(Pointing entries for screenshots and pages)

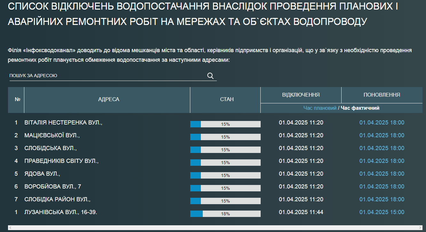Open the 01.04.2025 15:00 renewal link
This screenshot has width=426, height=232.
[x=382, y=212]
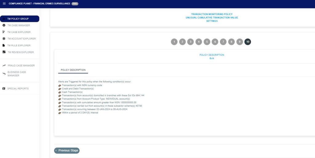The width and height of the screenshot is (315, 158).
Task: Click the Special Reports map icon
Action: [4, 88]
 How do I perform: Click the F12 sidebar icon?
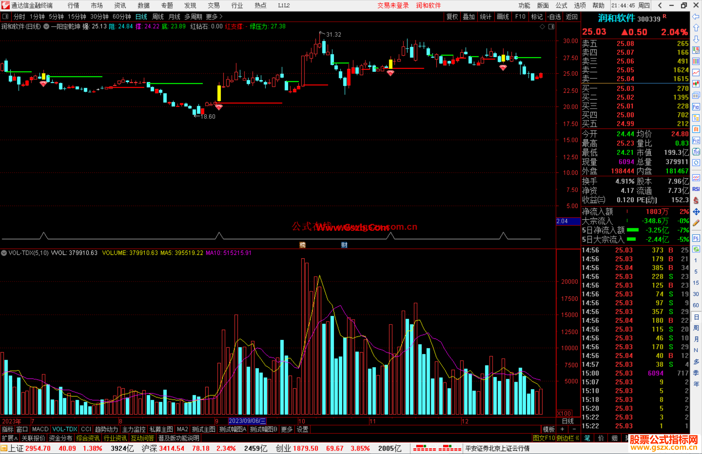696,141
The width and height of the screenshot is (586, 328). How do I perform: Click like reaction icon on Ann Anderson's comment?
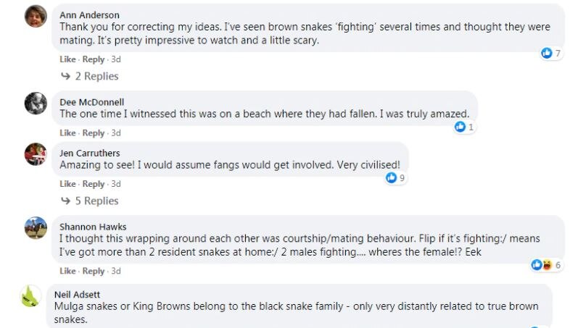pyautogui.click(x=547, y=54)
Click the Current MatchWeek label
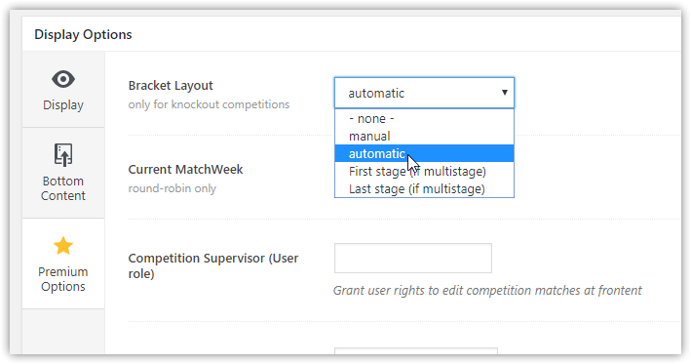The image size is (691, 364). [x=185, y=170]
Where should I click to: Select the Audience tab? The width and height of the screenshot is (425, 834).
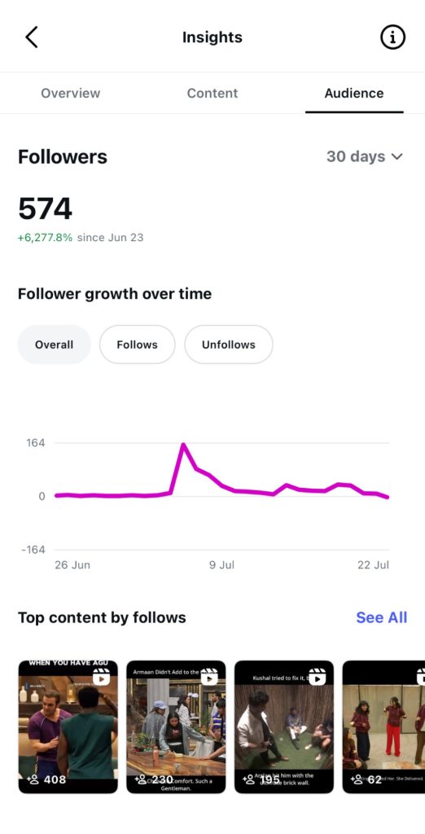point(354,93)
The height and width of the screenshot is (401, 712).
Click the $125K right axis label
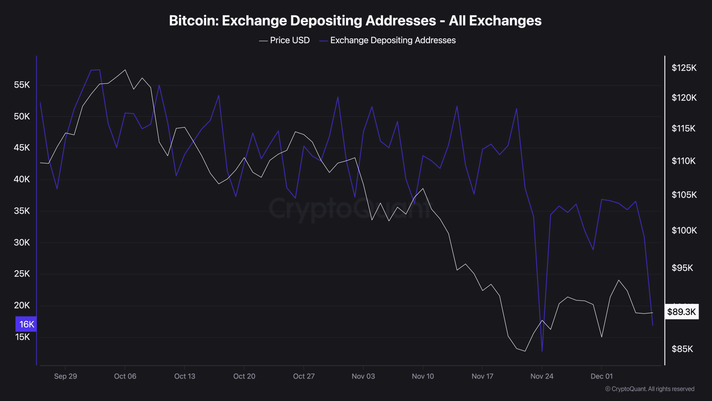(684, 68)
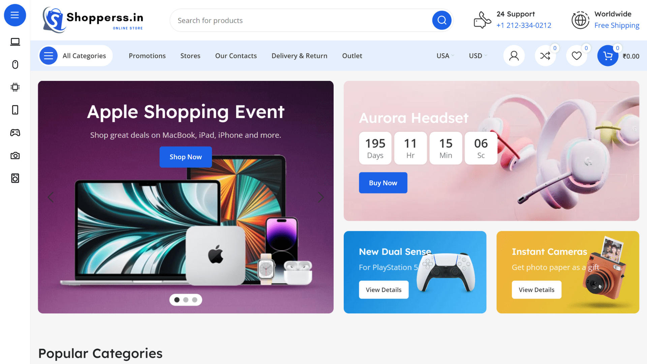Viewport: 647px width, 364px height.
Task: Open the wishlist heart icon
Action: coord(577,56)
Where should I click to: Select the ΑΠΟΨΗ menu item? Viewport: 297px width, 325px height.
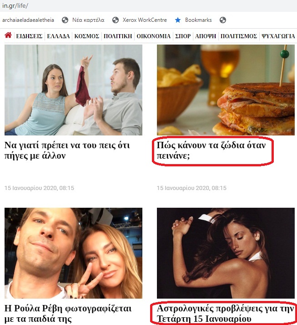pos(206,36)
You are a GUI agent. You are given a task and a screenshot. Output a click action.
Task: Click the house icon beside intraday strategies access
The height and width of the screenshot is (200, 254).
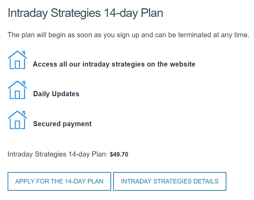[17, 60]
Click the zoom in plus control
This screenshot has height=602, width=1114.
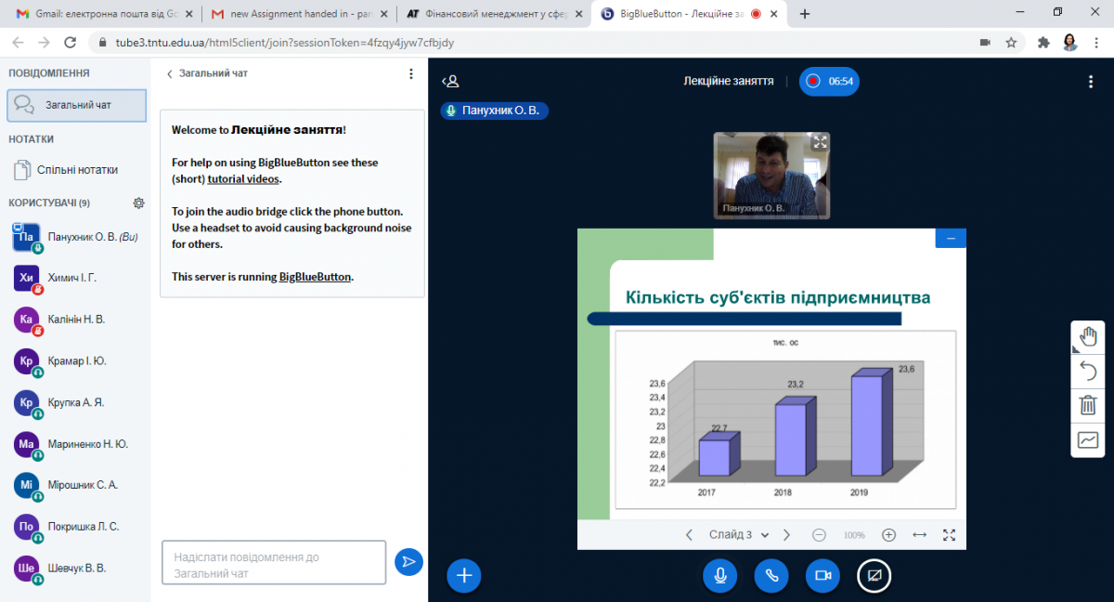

■ **Stated problem**
Render the entries as a numbered list, starting at the line containing "The height and width of the screenshot is (401, 712)." and ending at the last line of the entries, with blank lines omitted. Leave out the pictures.

■ **Result of this exercise**
1. The height and width of the screenshot is (401, 712).
2. Click the $125K right axis label
3. (684, 68)
4. Viewport: 647px width, 364px height.
5. Task: Open the wishlist heart icon
6. Action: coord(577,56)
7. Where should I click to: Select the ΑΠΟΨΗ menu item? Viewport: 297px width, 325px height.
8. pos(206,36)
9. You are a GUI agent. You are given a task and a screenshot. Output a click action.
10. Task: Click the house icon beside intraday strategies access
11. The height and width of the screenshot is (200, 254).
12. [17, 60]
13. Click the zoom in plus control
14. This screenshot has height=602, width=1114.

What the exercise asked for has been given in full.